7/16のカルメル山のノートルダムの祝日で、1858年の聖母最後の御出現を記念した「Lourdes united」の企画で、ルルドからテレビやネットで一日中各国語のミサが配信された。
みんな生き生きしている。
次々に送られてくる各国語のコメントも喜びと切実さにあふれている。
「聖なる乙女Sainte Vierge」という形容より「ママン・マリーMaman Marie」という呼びかけが目立つ。
外出規制の間は聖域が封鎖されるという前代未聞の事態のルルドだったけれど、毎日のロザリオは配信され、だれでも洞窟をリアルタイムで見ることができた。様々な祈願の手紙は続々届いていた。

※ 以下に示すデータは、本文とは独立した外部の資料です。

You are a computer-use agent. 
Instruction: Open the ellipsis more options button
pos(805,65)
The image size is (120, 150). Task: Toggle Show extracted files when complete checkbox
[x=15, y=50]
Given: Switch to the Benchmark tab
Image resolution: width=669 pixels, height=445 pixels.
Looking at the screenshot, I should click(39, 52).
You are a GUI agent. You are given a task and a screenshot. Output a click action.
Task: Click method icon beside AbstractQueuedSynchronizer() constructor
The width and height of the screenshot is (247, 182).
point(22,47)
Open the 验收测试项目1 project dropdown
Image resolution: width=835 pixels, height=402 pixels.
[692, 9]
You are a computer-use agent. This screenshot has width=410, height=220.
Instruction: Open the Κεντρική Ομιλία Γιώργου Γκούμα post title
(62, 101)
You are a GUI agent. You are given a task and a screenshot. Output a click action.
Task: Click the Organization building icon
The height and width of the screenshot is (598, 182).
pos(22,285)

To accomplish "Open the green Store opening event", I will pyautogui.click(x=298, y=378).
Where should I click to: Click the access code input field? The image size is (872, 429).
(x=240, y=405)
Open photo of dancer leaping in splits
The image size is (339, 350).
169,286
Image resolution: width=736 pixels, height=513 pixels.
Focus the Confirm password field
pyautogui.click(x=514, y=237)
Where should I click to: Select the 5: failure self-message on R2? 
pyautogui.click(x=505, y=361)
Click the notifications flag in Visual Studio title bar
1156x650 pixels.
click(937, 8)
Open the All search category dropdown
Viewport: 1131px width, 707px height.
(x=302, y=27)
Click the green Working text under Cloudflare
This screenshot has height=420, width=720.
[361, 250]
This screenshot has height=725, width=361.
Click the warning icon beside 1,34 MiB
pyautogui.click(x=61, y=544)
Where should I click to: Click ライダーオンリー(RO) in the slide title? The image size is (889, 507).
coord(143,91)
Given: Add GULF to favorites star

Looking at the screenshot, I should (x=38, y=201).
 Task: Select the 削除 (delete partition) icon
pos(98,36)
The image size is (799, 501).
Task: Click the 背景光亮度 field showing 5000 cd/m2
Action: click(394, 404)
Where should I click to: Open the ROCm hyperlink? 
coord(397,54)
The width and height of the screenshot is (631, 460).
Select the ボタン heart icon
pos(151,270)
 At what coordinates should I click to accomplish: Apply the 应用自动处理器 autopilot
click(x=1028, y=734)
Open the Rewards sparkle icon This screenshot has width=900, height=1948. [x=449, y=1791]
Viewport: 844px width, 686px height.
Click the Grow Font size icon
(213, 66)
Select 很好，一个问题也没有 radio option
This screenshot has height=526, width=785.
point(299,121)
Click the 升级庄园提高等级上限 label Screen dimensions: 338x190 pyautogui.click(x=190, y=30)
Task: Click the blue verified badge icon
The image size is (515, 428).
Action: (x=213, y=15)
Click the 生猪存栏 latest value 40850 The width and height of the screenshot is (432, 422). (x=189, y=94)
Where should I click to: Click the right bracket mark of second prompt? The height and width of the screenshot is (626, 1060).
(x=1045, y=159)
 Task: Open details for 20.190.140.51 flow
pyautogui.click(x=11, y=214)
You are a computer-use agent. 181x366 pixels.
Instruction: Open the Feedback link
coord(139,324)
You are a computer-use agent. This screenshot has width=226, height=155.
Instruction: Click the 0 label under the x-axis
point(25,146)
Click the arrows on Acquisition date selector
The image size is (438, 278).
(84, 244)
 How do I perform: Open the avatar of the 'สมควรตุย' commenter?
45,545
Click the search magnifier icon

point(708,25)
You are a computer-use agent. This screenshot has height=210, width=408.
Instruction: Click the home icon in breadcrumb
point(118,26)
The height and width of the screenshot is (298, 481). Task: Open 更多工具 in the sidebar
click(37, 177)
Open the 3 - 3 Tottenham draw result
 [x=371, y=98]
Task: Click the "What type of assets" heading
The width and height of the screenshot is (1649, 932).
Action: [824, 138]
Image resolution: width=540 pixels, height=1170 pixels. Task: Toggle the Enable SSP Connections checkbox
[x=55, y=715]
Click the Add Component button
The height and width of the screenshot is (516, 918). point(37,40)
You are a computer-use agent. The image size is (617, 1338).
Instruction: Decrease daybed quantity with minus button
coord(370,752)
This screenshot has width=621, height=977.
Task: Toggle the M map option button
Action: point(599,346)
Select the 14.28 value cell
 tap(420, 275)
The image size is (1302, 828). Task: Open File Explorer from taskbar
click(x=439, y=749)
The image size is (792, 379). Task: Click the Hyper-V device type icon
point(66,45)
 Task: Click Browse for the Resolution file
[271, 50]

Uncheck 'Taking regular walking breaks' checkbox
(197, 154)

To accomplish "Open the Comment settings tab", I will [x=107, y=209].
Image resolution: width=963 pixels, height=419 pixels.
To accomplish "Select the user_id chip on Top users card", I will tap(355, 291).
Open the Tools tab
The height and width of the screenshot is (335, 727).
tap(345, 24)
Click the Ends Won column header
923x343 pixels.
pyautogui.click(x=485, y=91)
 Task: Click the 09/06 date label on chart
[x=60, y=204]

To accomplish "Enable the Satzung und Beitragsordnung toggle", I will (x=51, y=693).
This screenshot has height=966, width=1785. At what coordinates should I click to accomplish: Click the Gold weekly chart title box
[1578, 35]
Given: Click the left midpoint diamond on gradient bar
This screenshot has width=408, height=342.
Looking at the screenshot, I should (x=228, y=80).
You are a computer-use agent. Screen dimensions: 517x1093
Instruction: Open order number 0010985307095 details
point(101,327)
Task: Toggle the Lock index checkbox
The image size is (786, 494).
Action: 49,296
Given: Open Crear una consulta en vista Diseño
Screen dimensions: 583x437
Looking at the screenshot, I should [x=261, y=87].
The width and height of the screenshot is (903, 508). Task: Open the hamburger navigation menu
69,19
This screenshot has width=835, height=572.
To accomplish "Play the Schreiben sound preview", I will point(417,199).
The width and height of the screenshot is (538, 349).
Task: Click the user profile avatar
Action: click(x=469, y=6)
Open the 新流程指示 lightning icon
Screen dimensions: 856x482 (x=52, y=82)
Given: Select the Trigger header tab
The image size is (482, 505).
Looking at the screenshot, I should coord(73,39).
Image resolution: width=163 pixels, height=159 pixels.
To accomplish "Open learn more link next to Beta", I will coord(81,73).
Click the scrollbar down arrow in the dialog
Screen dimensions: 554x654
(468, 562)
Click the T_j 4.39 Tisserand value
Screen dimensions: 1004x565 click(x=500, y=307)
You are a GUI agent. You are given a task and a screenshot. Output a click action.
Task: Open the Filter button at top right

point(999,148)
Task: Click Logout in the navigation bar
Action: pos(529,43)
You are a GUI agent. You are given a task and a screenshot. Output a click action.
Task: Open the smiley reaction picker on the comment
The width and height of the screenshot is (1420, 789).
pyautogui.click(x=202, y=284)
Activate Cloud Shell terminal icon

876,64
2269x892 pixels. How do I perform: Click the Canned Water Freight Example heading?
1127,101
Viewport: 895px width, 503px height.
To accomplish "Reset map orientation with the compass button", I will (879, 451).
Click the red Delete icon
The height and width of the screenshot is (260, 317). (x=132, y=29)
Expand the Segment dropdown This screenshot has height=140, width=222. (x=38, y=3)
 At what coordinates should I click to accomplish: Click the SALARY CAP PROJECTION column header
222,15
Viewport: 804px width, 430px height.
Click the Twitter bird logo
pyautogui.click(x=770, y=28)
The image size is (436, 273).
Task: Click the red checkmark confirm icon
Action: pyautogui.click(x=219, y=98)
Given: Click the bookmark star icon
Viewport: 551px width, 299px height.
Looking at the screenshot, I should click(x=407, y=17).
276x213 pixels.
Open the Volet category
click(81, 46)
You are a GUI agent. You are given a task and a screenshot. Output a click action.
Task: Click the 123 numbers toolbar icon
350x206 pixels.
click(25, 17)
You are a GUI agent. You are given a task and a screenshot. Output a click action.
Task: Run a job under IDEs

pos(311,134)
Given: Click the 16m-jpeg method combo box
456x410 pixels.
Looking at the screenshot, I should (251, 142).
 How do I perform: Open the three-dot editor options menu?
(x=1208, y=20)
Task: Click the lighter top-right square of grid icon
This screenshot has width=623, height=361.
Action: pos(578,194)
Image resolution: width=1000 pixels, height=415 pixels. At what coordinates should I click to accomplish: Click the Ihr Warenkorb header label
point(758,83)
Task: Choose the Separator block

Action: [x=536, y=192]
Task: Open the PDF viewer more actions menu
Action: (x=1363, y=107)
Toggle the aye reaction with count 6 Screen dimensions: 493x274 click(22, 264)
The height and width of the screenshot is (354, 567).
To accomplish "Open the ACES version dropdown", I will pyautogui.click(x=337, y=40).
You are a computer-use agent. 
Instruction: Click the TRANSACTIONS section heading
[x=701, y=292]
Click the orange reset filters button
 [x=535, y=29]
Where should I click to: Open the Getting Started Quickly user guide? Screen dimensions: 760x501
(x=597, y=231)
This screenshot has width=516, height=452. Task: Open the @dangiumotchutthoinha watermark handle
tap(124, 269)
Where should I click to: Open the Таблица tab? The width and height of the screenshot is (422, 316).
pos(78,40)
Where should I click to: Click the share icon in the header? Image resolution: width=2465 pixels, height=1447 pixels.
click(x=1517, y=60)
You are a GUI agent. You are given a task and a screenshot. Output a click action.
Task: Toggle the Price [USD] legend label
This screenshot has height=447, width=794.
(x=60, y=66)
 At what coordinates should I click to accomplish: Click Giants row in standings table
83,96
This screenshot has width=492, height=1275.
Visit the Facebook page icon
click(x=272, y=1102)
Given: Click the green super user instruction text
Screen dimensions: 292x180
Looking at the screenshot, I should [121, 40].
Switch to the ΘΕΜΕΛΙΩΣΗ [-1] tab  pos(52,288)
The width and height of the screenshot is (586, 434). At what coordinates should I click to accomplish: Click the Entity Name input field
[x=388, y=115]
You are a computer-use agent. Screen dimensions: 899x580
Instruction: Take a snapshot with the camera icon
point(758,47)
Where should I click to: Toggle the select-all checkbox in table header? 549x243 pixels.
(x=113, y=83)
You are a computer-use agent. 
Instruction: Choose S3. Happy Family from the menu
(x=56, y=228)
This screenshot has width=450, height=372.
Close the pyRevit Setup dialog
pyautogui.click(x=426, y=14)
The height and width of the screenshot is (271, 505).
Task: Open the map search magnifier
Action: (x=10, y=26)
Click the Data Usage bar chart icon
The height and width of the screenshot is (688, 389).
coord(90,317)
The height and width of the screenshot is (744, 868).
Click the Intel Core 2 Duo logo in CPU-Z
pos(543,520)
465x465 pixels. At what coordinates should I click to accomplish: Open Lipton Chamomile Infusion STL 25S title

例年は夏のこの季節、世界各国からのルルド巡礼団が大挙してやってくる、が今年はなし。周りの宿泊施設や土産物店や飲食店は深刻な経済損失だろうし、ルルド聖域自体も寄付によって運営されているのでいろいろと深刻だろう。
でも、この「ルルド・ユーナイテッド」を、世界中の人がそれぞれの言葉で聖母に祈ることができる新しい聖霊降臨の場をにしたいという気持ちは伝わる。
ルルドは特別な場所だ。
ルルドを特別な場所にしたのは、たぶん「場」の持つエネルギーというのもあるのだろうけれど、こういう形の「特別な場所」を絶対に必要とする人たちの存在なのだろうとあらためて思う。
「無償」の絶対性がその「秘密」を根底から支えている。
プロテスタント以前のキリスト教が「十字架のイエスと無原罪のマリア」をセットにしたことの必然性は、あらゆる意味での生き難さを生まれながらかかえているすべての思いに由来するのだろう。
信じて仰ぐ「信仰」や、信じて受け入れる「信受」とちがって、ただひたすら、信じたい、頼りたい、という「信頼」をそのまま許諾してほしいという心がルルドという聖地を生み、育てた。
この異様なコロナ禍が収束したら、またルルドに行ってみたい。